Yachay, la punta del iceberg
Por Mónica Mancero para Gkillcity.com
El lastimoso escándalo que en esta semana ha desatado la entrevista del ex rector de la Universidad Yachay no es sino la confirmación de aquello que varios actores académicos ya habían advertido: un proyecto concebido sin suficiente fundamento, sin anclas en los pequeños nichos de lo que tenemos en ciencia y tecnología, y que responde a un modelo de educación superior centralizado y autoritario.
El hecho de que algo más de 600 estudiantes estén cursando apenas nivelación hasta primeros años de pregrado en una universidad que pretende constituirse en la vanguardia del conocimiento, es algo que en muchos sectores de la academia ecuatoriana no entendemos. Pasará por ser el curso de nivelación y pregrado más caro de la historia de este país. El financiamiento que reciben es escandalosamente alto e inequitativo, si comparamos con otras universidades públicas, a las que apenas les alcanzan los recursos para poder costear a decenas de miles de estudiantes en sus abarrotadas aulas.
El ex rector de la Universidad ha puesto en evidencia irregularidades en consultorías innecesarias, en contratos jugosos de quienes no residían en el país, y como respuesta ha recibido amenazas de levantar juicios por difamación.

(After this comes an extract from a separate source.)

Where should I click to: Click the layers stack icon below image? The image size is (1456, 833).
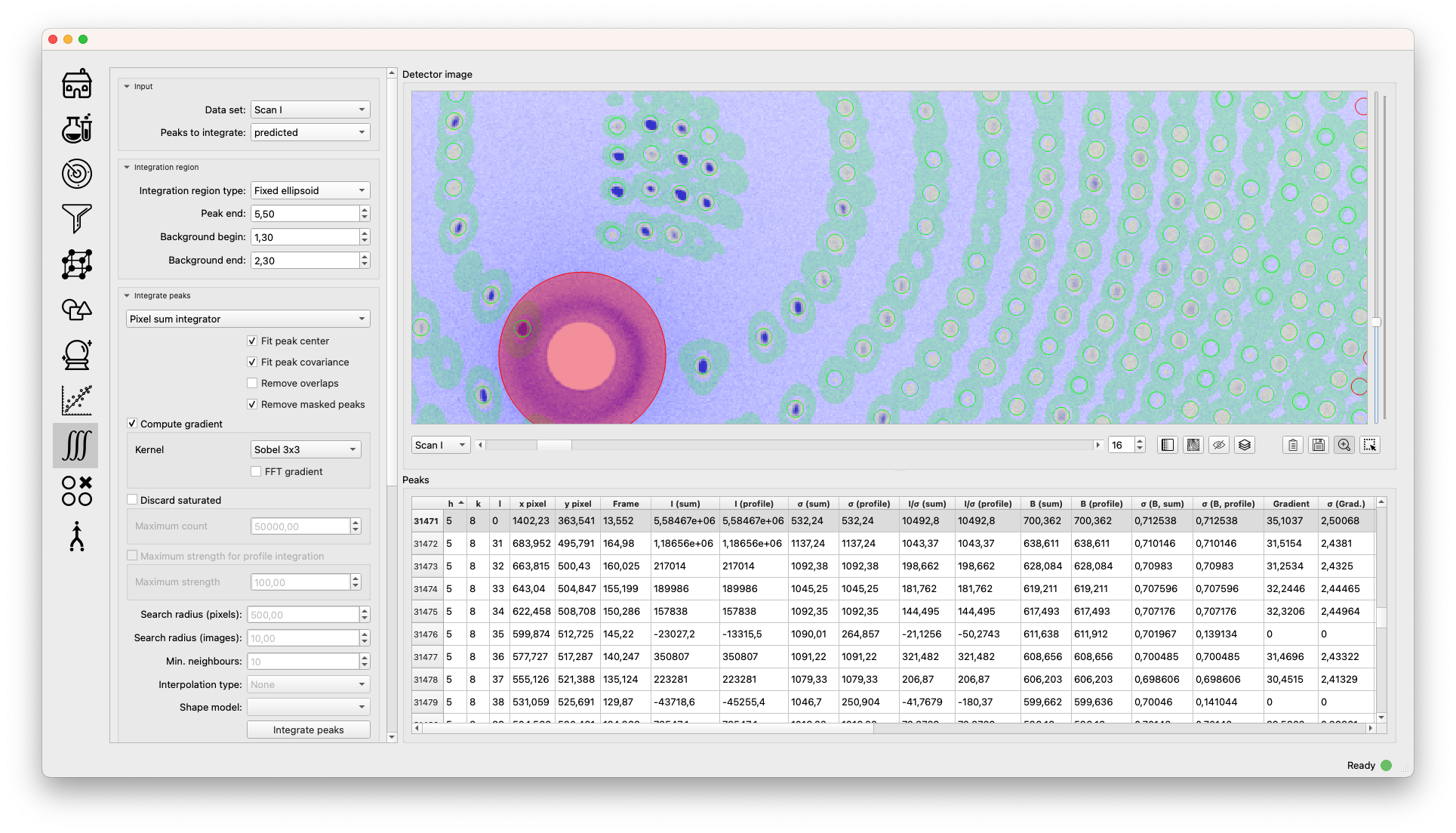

Todo esto da cuenta de dos cosas: un modelo centralizado y la inoperancia en la gestión del tema de educación superior. Esta inoperancia se provoca por estar a cargo de profesionales improvisados sin experiencia mínima en gestión académica; sin conocimiento de la realidad de la educación superior en nuestro país; y, con pretensiones de tener el monopolio de la verdad, lo que ha llevado a cerrar todo diálogo con la comunidad universitaria ecuatoriana. La Secretaría de Educación Superior SENESCYT es corresponsable del desastre de Yachay.
Mi opinión es que Yachay es la punta del iceberg de una compleja situación de un modelo de educación superior poco democrático y vertical, que pese a la inversión de importantes recursos en becas, en universidades emblemáticas, en el intento de fundamentarse en conocimiento y tecnología, ha terminado erigiendo un modelo autoritario.
Un análisis comparado de los sistemas de dirección universitaria en AL evidencia que el sistema ecuatoriano se distingue como aquel en el que el gobierno retiene mayor autoridad y competencia, puesto que controla el sistema de ingreso a las universidades; los contenidos curriculares de la etapa de nivelación; los programas de becas para la movilidad académica; ha creado nuevas universidades bajo su estricta vigilancia; e incluso controla los órganos de gobierno y de acreditación universitarios. Este modelo pone de manifiesto que el minucioso seguimiento administrativo y presupuestario que el Estado hace sobre las universidades termina limitando seriamente su autonomía académica. En consecuencia, la diversidad ideológica y el pluralismo académico y político universitario están amenazados.